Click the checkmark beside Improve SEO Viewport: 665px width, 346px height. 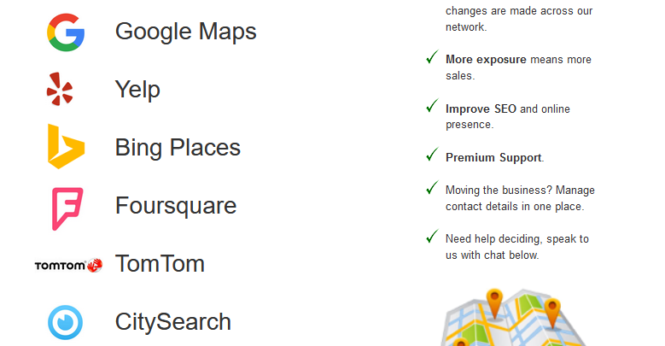(431, 108)
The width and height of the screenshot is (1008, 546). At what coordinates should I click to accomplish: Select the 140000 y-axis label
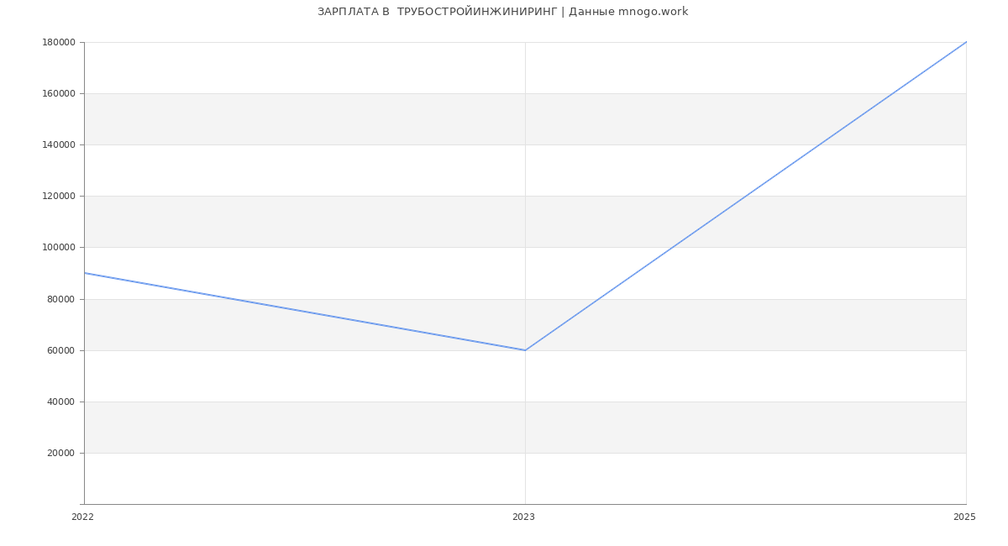pos(60,144)
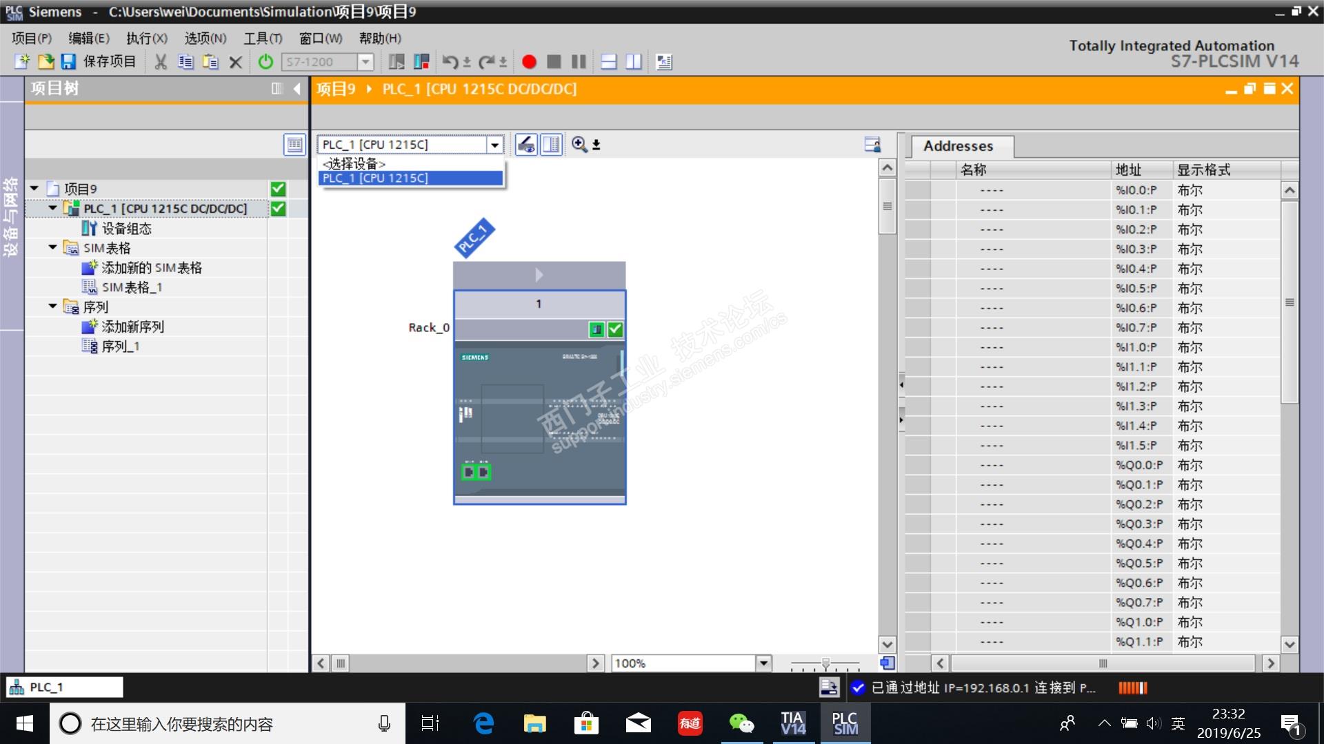Click the split-horizontally editor icon
1324x744 pixels.
point(608,62)
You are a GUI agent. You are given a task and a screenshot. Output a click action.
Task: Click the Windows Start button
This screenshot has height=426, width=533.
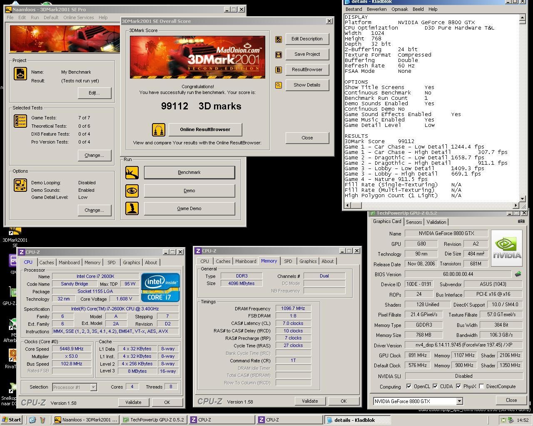[x=11, y=420]
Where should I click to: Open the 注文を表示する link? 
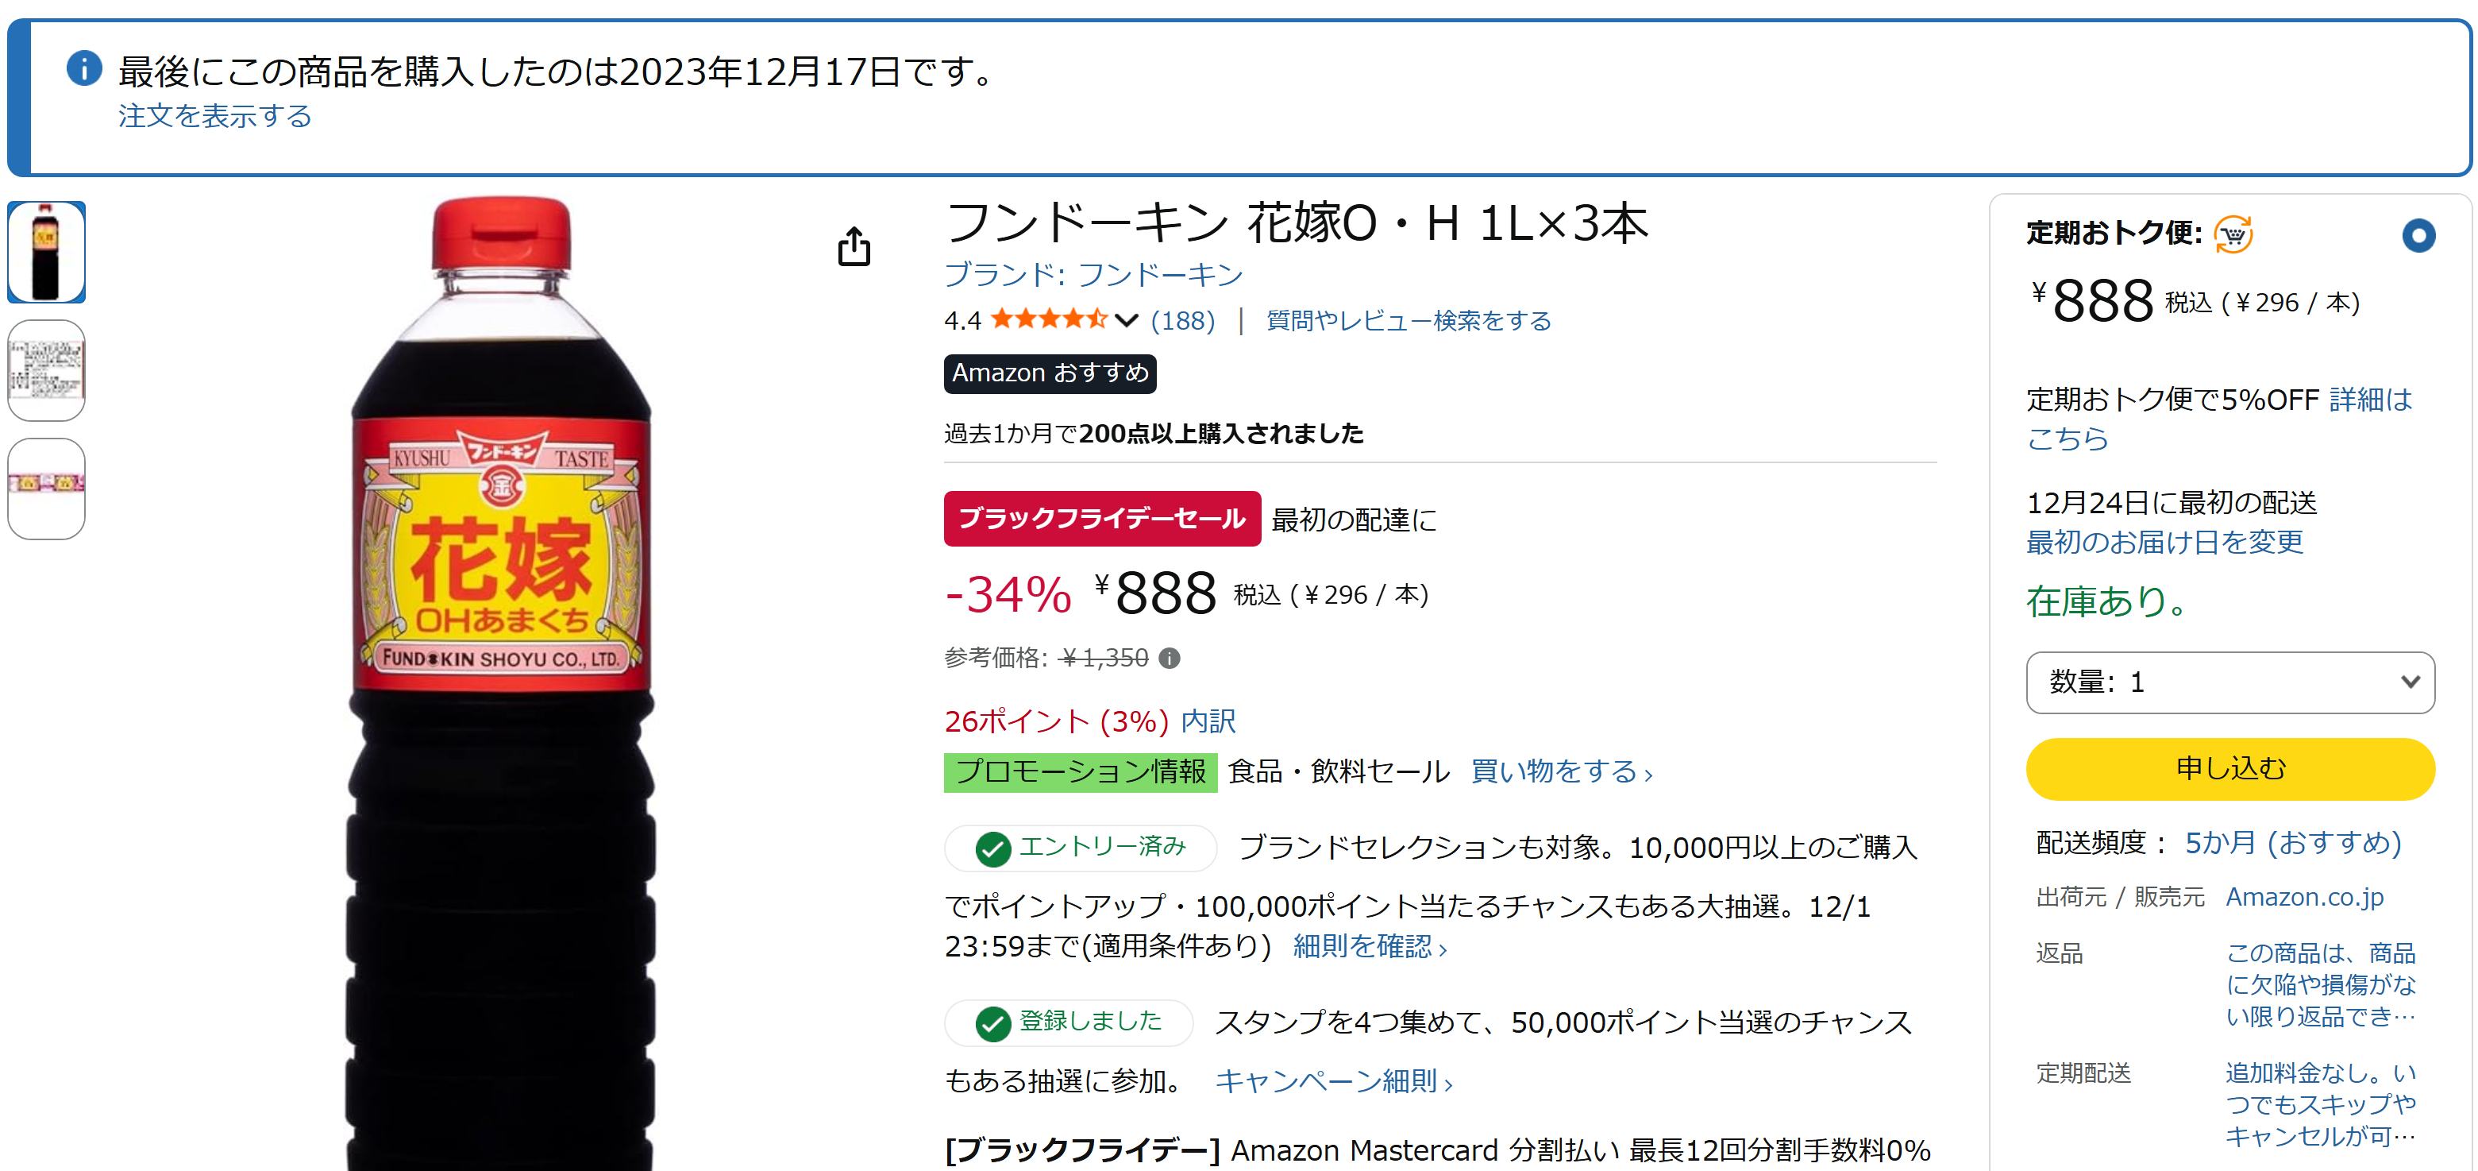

(WRITTEN PROBLEM): Output the lines of the items as a Markdown table with the columns Row and Line, starting with the line that contains "The width and" and going on through the end of the items. Number the rows, skip blank lines, and leave the pictures out.

(ANSWER TO THE TASK):
| Row | Line |
|---|---|
| 1 | The width and height of the screenshot is (1008, 546). At what coordinates should I click to accomplish: Select the 140000 y-axis label |
| 2 | pos(60,144) |
| 3 | Click the split-horizontally editor icon |
| 4 | 1324x744 pixels. |
| 5 | point(608,62) |
| 6 | You are a GUI agent. You are given a task and a screenshot. Output a click action. |
| 7 | Task: Click the Windows Start button |
| 8 | This screenshot has height=426, width=533. |
| 9 | [x=11, y=420] |
| 10 | Where should I click to: Open the 注文を表示する link?  |